If you have this problem and only care about solutions, jump to 
"workarounds" below.

### RECAP 

For unlucky souls who come fresh upon this problem and down want to read 
though a better part of a decade's worth of conflicting reports....

1. Due to a design issue, the BeagleBone Black and descendants have a 
problem where they intermittently come up with various bad state set in the 
physical network connection chip (PHY) that make the wired Ethernet port 
inaccessible and there is no way to get it to recover using only software - 
a power cycle or hardware reset is required. 

2. One of the ways that the PHY can have bad state is that its address can 
be assigned a different value than expected. The latest versions of the 
kernel will scan all possible addresses and find the PHY no matter what 
address is happens to get, so this failure mode is not longer part of issue 
as long as you use one of these new kernels. (BTW, I have an elegant 
solution to reassign the PHY back to the expected address which will work 
with any kernel version if you need it. It also avoids the current kluge 
that hacks up the device tree to match the new found PHY address.) 

3. There are still some bad states that the PHY chip can come up in that 
are not addressed by the new kernel. As far as I know there is no software 
only workaround for these - a power cycle or hardware reset is required. 

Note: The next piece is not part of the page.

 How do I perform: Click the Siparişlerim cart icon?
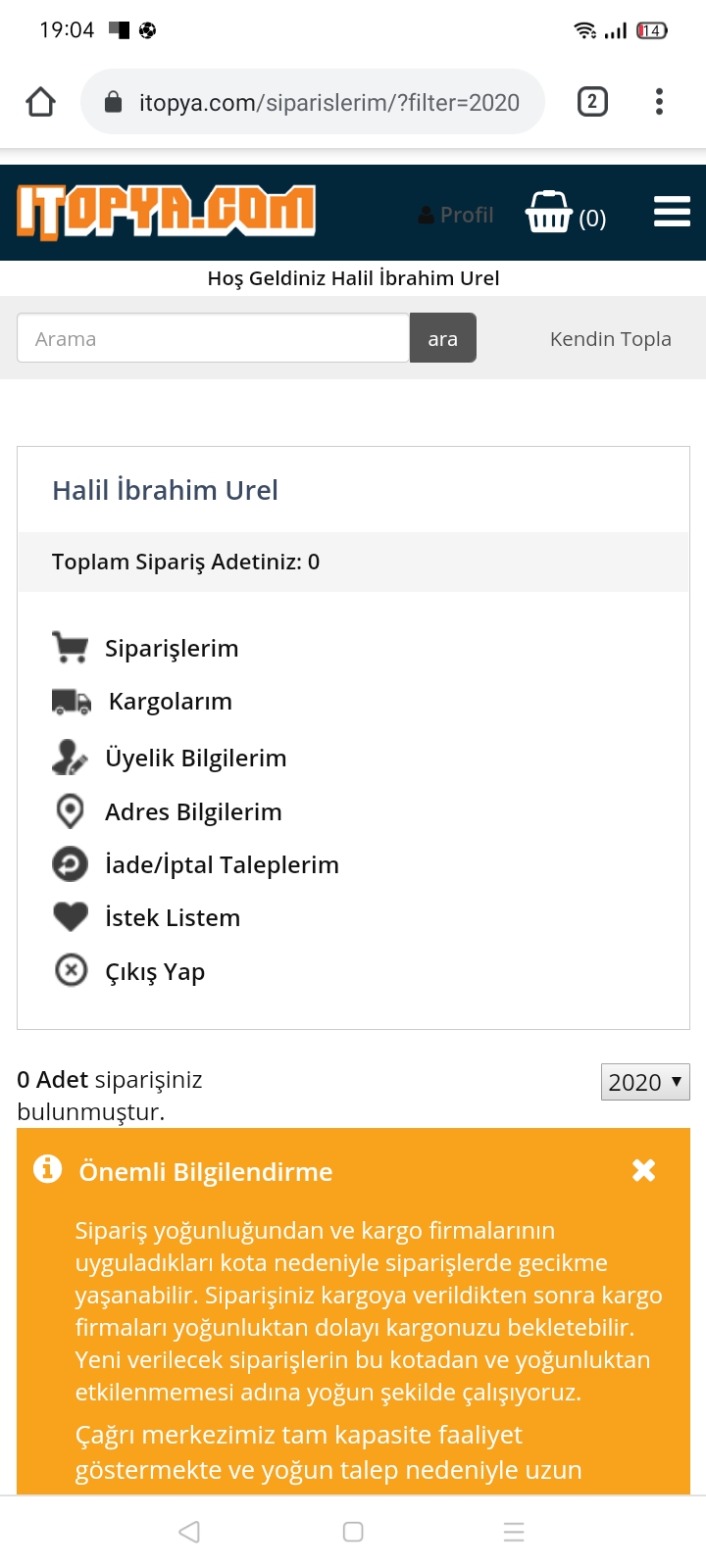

4. In my personal experience, the bad state seems to be significantly less 
likely when the board is powered though the barrel connector (or USB om 
BeagleBone Green) than when it is powered via the pin on P9 header. I've 
also noticed that most people in this thread are powering thier boards via 
a cape or header connected power supply which makes sense since these 
people tend to seen the problem more often. Note that the non-recoverable 
bad state can still happen even on a baord powered via the barrel - it is 
just less likely. 

5. In my personal experience, the bad state seems to be more likely on 
certain individual boards than others. I have a board that comes up in the 
bad state about 50% of the time, while other boards only come up int he bad 
state 1 in 100 times. 

6. In my experience, the bad state seems to be significantly less like if 
*nothing* is connected to the Ethernet port at power up. I really mean not 
connected - even if there is an unpowered device connected to the other end 
of the network cable, then the bad state occurs more often. The cable much 
be unplugged at one end or the other. 

7. Bit 13 in register 18 seems to be a 100% indication that you are in the 
bad state. I have never seen a board with that bit set recover, and I have 
never seen a non-recoverable board without that bit set (except for a 
couple of seconds if you manually clear it before it sets itself on again). 
This bit is "reserved" in the datasheet and so far no hints from Microchip 
as to what it might mean that might lead to a better understanding of the 
issue. 

8. In the bad state, it is possible to get the PHY to link by manually 
configuring it to 10Mbs half duplex (no auto negotiation). While the link 
light comes on and the "link active" bit is set, it does not appear to be 
decoding incoming packets so this is not a useful workaround. 

### WORKAROUNDS

In order of effectiveness/desirability. 

1. Use a different board. All the commercially available BeagleBone Black 
and descendants share this design issue, so look at maybe the Raspberry Pi 
or one of the other ARM based SBCs.

2. Spin your own version of the board. This problem could be completely 
resolved by adding a connection between the reset pin of the PHY and a gpio 
on the ARM. This way the ARM would be carefully control the required timing 
sequence for bringing up the PHY chip - and also be able to hardware reset 
the chip in case there are any problems. 

3. Use a USB Ethernet adapter rather than the on-board eth0 port. 
Compatible adapters can be found for less than $10. 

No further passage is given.